Wavelet Analysis with Pyleoclim#

by Julien Emile-Geay, USC

Author = {“name”: “Julien Emile-Geay”, “affiliation”: “Department of Earth Sciences, University of Southern California”, “email”: “julieneg@usc.edu”, “orcid”: “0000-0001-5920-4751”}

Preamble#

Wavelet analysis is one of the most misused tools in climate timeseries analysis, partially due to the popularity of this webpage, which used to feature an interactive plotter. Wavelets are a very broad topic in applied mathematics, which we won’t attempt to summarize here. In the paleoclimate context, the term nearly always refers to the Continuous Wavelet Transform, and 99% of the time this uses the Morlet wavelet, which is a generalization of Fourier bases to endow them with localization in time and scale.

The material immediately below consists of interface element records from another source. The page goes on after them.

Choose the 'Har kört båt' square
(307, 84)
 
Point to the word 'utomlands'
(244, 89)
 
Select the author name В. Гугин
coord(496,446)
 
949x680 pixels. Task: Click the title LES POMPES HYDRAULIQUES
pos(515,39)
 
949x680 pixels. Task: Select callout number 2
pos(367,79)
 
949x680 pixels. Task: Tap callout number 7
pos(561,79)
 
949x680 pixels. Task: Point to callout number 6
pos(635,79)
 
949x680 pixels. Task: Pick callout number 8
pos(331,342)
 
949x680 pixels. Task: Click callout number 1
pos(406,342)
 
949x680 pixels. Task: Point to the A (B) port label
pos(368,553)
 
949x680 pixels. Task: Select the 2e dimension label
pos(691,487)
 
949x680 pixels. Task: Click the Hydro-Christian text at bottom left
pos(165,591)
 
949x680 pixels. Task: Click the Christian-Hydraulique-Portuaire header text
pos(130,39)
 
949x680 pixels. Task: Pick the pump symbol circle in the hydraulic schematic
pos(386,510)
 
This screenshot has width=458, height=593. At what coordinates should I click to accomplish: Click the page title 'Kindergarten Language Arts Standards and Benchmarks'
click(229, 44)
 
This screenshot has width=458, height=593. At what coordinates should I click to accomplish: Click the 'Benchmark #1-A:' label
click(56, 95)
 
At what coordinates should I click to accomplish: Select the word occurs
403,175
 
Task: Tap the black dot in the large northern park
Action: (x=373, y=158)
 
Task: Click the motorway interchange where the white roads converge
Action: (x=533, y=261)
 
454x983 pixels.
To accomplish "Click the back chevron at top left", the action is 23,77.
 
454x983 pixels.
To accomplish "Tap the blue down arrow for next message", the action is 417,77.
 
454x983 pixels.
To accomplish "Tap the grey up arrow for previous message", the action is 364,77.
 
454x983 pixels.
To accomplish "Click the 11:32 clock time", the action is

Accordingly, this demo focuses on how to obtain wavelet spectra from the iconic EPICA Dome C record by Jouzel et al. (2007), and how to establish its coherency with a record of atmospheric \(CO_2\).

Goals#

  • How to perform wavelet analysis and wavelet coherence in Pyleoclim

  • Wavelet and coherence analysis for evenly- vs unevenly-spaced data

  • Learning about the Scalogram and Coherence classes

  • How to establish the significance of scalogram or coherence

  • How to interpret the results of wavelet and wavelet coherence analyses

Reading Time: 20 min

Keywords#

Wavelet Analysis, Wavelet Transform Coherency, Visualization

Pre-requisites#

Some timeseries analysis, ideally

Relevant Packages#

pyleoclim, pandas, matplotlib, numpy

Data description#

  • ice phase deuterium data (\(\delta D\)) from Jouzel et al. (2007). \(\delta D\) is a proxy for the temperature of snow formation above the site, taken to be representative of Antartic temperature over such timescales.

  • gas phase \(CO_2\) measurements from Luthi et al (2008), corrected by Bereiter et al. (2015).

Let us first load necessary packages:

import matplotlib.pyplot as plt
import pandas as pd
import pyleoclim as pyleo
import numpy as np

Loading and visualizing \(\delta D\) series#

We use pandas to load the data:

dDdf = pd.read_csv('../data/edc3deuttemp2007.csv')
dDdf.head()
Age Deuterium Temperature
0 38.37379 -390.9 0.88
1 46.81203 -385.1 1.84
2 55.05624 -377.8 3.04
3 64.41511 -394.1 0.35
4 73.15077 -398.7 -0.42

Put the data into a Series object and plot it:

dDts = pyleo.Series(time=dDdf['Age']/1000,value= dDdf['Deuterium'],time_name='Age',time_unit='kyr BP',value_name = r'$\delta D$',value_unit=u'\u2030',label=r'EPICA Dome C $\delta D$')
dDts.plot()
(<Figure size 1000x400 with 1 Axes>,
 <AxesSubplot: xlabel='Age [kyr BP]', ylabel='$\\delta D$ [‰]'>)
../_images/ee06313548d7a0c7b5028d47f5f73435d894bcda87506c82741120425dda2e07.png

Notice how we put in quite a bit of metadata (information about the data) when we created the Series object, and that this information is now being used by the code to properly label axes for you. Structuring and labeling your data is a little more work upfront but it pays big dividends down the line. Let’s see that now.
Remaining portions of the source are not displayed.